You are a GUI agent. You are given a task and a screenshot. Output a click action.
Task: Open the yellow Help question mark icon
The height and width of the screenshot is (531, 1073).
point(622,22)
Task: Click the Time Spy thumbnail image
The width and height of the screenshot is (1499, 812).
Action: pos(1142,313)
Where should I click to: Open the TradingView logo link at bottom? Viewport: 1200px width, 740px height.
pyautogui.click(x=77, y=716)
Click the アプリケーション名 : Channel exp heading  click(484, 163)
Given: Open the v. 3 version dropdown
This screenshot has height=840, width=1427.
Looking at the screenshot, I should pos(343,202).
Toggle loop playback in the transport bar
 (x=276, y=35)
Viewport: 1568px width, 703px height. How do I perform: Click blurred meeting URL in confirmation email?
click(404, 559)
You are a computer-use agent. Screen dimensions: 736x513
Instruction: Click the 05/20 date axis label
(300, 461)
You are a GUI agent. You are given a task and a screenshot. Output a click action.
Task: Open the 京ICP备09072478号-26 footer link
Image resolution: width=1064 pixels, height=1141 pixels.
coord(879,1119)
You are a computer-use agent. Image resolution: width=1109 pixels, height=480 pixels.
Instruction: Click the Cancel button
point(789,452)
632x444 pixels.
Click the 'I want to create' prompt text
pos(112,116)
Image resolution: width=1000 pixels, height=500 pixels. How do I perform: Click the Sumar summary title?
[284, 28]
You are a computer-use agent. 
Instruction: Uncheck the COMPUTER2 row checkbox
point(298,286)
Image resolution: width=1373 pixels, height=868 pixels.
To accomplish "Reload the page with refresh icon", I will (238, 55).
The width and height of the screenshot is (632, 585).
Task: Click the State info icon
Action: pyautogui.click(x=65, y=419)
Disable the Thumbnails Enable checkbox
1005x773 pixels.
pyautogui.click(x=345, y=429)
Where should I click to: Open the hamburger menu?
....................
**EXERCISE GOAL**
Extract from the records above every line that contains the string "agent", treating uppercase and lowercase letters as different.

**OUTPUT**
You are a GUI agent. You are given a task and a screenshot. Output a click action.
You are a computer-use agent. Screen dimensions: 736x513
You are a GUI agent. You are given a task and a screenshot. Output a click action.
You are a computer-use agent. Image resolution: width=1109 pixels, height=480 pixels.
You are a computer-use agent. 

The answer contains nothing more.